2021 SCEC Annual Meeting, Poster #156, SCEC Contribution #11520 VIEW PDF
Exhumed hematite fault surfaces record microstructural and chemical signatures, including (U-Th)/He dates and He loss patterns, associated with mineralization and prior slip at depth. Comparisons with experimental slip surfaces refine slip rates and deformation mechanisms associated with these signatures and inform ongoing deformation at depth. Hematite-coated slip surfaces occur within the shallowly exhumed Painted Canyon fault (PCF) basement damage zone, Mecca Hills, CA. Scanning electron microscopy displays anastomosing, platy, nm-scale hematite morphologies that resemble clay minerals. Hematite slip surface microstructures, including injection veins, S-C fabric, layered precipitates, and... reworked clasts of hematite, indicate failure via fluid overpressure and subsequent slip at subseismic rates. Hematite (U-Th)/He dates record two periods of mineralization and slip at depths of <1.5 km during exhumation prior to ~0.8 Ma and from ~0.8-0.4 Ma. Together, fault microstructures and thermochronometry document periods of shallow slow slip events in the past ~1 Ma within the PCF damage zone.
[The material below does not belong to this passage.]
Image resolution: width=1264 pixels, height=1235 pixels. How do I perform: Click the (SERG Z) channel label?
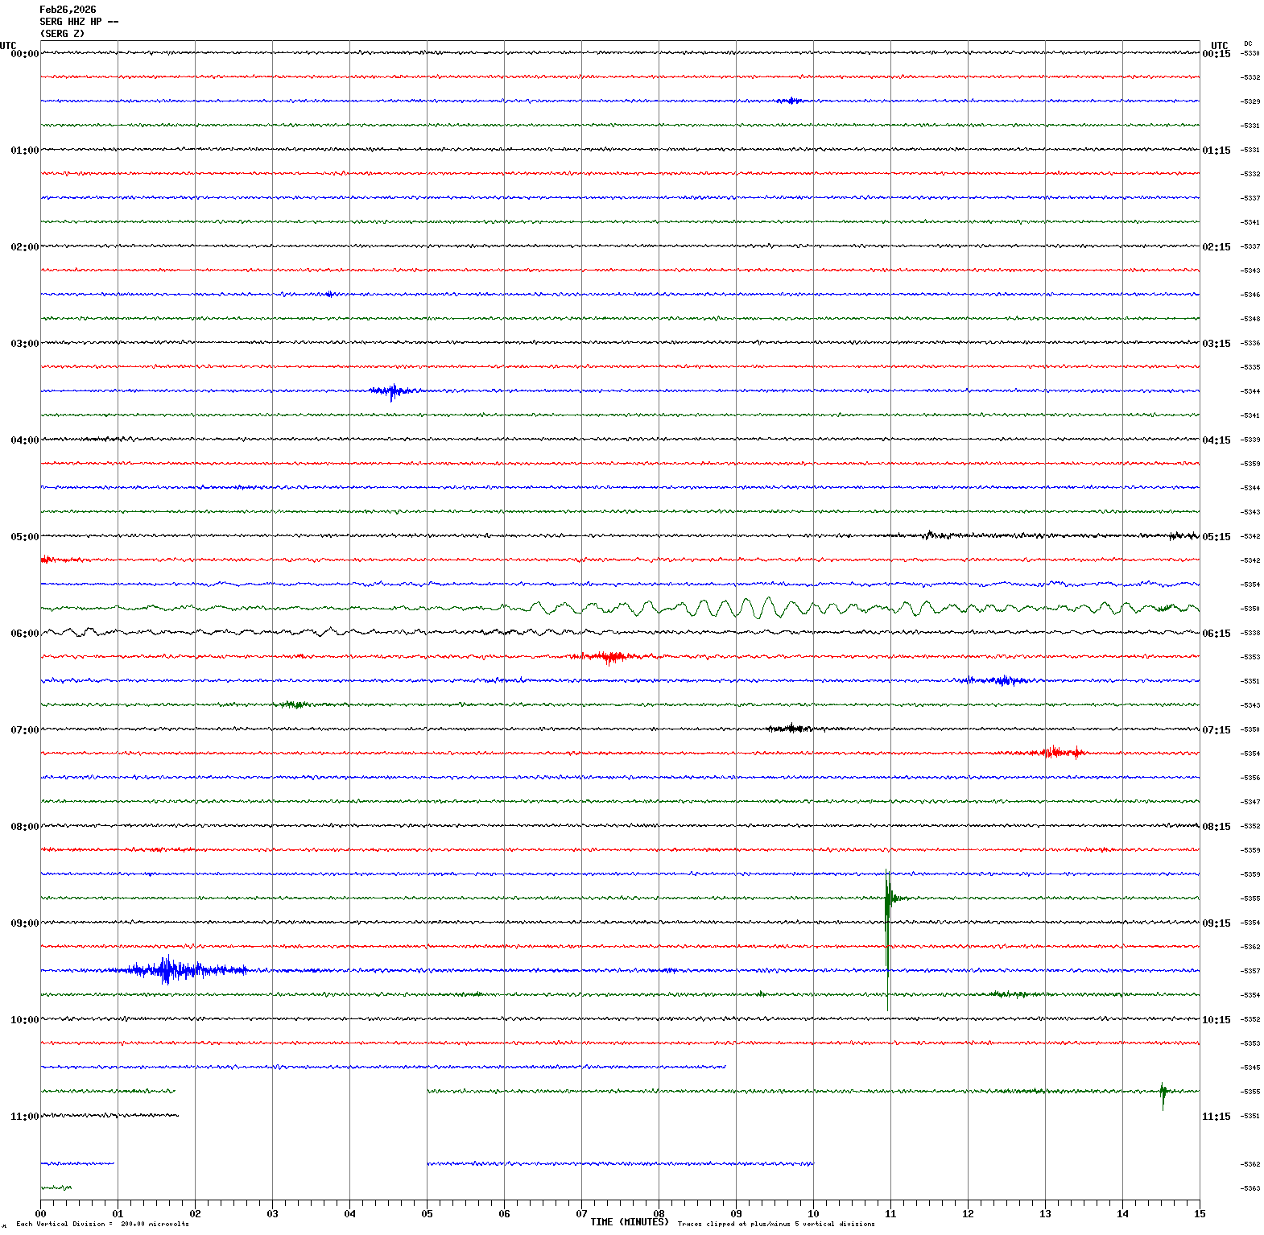click(62, 34)
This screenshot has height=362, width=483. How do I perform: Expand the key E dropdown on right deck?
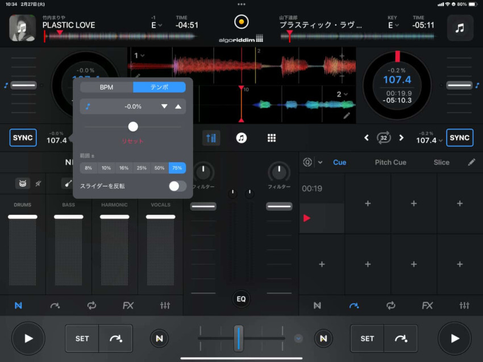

Deformation experiments inform He loss and microstructures associated with controlled, observable slip rates. Prior high-velocity (320 mm/s) rotary shear experiments (Calzolari et al., 2020) were conducted with specular hematite comprising μm-thick plates and a SiC upper annulus at 8.5 MPa load for 1.5 m displacement. Resulting slip surfaces have fault mirrors and gouge, and (U-Th)/He dates from mirrored material indicate >70% He loss associated with friction-generated temperature rise. New low-velocity and low-displacement experiments utilize the same apparatus, load, and starting material, but with a diabase upper annulus and 0.85 um/s to 1 cm/s slip rate for 1 cm to 1.5 m displacement. These experiments yield a ~0.3-0.4 coefficient of friction and lower volume of gouge compared to high-velocity, high-displacement experiments. Ongoing work will identify gouge morphology and He loss associated with these slow slip experiments for comparison with results from high-velocity and natural PCF surfaces. We will also explore He loss in fine-grained gouge prepared from specularite boulders, as well as microstructures and frictional properties, including the velocity-dependence of friction, in gouge prepared from coarser-grained specularite and natural Mecca Hills hematite slip surfaces to assess the impact of hematite morphology and interstitial phases on slip accommodation.